• _Problem requirements_: Pull out every line with the word "sidebar" from the entries below.

[Saved data entries]
════════

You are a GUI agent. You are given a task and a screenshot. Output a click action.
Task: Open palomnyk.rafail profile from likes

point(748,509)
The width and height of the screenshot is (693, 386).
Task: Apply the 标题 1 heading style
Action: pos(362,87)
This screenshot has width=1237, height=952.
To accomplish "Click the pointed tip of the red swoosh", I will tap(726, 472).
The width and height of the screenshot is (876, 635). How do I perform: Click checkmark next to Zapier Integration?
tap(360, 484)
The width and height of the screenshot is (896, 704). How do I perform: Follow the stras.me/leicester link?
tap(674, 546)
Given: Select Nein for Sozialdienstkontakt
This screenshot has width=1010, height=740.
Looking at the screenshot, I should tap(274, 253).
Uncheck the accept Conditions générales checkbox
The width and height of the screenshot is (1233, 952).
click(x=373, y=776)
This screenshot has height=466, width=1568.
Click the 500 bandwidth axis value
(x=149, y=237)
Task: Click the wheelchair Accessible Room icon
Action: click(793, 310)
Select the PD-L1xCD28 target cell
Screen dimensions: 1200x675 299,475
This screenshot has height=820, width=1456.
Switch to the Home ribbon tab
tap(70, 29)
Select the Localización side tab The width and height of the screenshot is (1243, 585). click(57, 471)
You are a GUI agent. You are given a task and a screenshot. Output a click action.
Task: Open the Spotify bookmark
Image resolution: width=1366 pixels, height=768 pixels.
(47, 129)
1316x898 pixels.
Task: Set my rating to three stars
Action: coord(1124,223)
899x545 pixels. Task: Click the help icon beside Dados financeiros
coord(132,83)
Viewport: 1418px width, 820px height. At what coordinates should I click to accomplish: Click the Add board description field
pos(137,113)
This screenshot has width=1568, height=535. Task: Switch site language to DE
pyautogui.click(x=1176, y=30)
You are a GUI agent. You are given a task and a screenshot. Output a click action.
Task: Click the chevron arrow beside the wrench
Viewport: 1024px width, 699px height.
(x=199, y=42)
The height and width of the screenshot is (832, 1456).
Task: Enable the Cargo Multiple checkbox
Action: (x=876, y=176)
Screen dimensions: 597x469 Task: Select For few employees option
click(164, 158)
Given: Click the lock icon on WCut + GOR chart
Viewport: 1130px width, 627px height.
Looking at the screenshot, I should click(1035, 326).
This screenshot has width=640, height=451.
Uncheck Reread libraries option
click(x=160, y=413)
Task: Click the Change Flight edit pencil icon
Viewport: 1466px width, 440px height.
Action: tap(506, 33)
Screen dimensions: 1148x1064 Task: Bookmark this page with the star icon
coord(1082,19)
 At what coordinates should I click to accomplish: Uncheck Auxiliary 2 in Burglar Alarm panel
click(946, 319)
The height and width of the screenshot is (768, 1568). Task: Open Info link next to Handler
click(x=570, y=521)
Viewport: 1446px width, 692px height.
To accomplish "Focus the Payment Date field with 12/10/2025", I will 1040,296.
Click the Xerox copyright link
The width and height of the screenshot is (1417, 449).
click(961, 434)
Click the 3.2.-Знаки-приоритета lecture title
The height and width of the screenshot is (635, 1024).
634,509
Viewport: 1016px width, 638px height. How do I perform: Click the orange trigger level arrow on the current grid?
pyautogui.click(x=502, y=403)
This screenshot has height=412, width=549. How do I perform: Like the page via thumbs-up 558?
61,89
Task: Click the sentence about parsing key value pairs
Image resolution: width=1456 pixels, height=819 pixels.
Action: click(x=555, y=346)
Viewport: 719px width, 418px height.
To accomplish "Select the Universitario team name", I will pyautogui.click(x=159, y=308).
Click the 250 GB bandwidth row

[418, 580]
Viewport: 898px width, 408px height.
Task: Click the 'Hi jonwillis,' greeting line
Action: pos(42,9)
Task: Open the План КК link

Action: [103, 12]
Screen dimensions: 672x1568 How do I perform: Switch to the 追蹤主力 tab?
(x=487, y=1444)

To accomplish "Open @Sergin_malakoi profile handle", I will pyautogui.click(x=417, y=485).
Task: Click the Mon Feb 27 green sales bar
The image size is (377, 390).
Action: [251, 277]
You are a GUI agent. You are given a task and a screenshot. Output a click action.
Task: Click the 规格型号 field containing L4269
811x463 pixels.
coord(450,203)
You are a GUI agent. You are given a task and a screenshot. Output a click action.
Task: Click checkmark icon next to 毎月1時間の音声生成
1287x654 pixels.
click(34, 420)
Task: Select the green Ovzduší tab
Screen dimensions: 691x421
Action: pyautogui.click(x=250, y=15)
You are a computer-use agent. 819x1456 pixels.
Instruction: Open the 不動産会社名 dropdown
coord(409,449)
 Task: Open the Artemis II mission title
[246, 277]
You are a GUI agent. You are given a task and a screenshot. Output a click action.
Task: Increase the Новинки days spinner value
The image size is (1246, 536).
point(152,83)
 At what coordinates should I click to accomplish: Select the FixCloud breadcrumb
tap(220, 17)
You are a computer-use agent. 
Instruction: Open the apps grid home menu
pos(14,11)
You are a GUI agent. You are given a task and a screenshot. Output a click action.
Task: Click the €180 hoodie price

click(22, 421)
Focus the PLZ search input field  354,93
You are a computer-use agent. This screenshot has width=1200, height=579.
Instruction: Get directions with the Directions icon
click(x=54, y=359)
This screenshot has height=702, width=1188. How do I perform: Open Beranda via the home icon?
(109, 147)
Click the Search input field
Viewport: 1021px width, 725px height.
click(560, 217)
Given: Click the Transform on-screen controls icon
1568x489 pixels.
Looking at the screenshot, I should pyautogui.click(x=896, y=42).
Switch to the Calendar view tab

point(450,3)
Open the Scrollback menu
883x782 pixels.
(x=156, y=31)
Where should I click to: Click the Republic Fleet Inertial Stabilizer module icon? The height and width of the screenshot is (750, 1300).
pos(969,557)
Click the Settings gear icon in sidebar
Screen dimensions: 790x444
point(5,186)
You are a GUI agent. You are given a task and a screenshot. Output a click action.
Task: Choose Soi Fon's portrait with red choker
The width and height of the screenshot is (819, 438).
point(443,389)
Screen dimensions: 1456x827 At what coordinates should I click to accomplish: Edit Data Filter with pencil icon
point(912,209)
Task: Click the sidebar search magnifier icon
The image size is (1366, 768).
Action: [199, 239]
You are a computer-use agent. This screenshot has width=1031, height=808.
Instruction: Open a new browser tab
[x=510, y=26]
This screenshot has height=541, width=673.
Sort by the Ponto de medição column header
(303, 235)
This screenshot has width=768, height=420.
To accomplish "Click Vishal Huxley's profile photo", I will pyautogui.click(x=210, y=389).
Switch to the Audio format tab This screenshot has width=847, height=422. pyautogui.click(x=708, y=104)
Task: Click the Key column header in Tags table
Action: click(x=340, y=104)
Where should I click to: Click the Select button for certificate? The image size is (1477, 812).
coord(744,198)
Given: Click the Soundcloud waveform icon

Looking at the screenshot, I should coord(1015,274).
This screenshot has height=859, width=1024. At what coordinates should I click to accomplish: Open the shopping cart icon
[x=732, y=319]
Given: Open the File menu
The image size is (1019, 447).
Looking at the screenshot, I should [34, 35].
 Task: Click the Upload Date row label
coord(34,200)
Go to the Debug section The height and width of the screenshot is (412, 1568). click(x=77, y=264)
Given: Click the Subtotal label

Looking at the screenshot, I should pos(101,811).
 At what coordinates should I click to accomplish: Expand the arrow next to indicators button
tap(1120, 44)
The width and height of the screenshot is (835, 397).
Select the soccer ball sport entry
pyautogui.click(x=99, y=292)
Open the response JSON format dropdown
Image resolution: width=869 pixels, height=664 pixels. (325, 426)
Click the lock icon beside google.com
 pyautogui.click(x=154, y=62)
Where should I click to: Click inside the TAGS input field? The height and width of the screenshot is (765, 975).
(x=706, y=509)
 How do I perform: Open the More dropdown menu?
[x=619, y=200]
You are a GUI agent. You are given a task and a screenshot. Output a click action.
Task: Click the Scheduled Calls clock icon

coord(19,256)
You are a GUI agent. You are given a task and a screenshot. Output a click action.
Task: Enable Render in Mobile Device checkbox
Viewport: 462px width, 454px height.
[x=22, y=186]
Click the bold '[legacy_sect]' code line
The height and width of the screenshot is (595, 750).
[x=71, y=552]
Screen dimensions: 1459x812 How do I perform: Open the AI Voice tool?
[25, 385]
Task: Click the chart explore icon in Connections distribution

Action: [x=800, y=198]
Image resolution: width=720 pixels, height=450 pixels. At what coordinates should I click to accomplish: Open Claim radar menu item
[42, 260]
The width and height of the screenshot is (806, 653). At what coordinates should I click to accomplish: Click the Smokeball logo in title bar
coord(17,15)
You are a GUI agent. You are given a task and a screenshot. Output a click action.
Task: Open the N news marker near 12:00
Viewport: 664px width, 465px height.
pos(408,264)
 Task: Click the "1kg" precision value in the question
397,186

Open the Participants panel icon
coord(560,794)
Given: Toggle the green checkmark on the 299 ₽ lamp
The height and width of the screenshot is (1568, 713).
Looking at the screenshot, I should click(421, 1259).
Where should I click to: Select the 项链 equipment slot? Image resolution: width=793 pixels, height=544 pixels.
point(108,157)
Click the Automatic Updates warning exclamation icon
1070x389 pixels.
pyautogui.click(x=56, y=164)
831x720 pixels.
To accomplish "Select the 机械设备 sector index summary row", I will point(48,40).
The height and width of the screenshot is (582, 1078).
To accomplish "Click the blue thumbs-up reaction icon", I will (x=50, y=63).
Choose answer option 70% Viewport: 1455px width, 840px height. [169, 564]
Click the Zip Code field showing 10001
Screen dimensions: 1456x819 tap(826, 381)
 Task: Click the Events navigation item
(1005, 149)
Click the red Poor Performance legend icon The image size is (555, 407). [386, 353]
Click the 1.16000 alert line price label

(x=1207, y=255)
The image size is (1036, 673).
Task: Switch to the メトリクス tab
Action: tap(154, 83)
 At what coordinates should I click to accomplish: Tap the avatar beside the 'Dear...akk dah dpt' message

════════

• _Reply to the exercise_:
Click the Settings gear icon in sidebar
Task: Click the sidebar search magnifier icon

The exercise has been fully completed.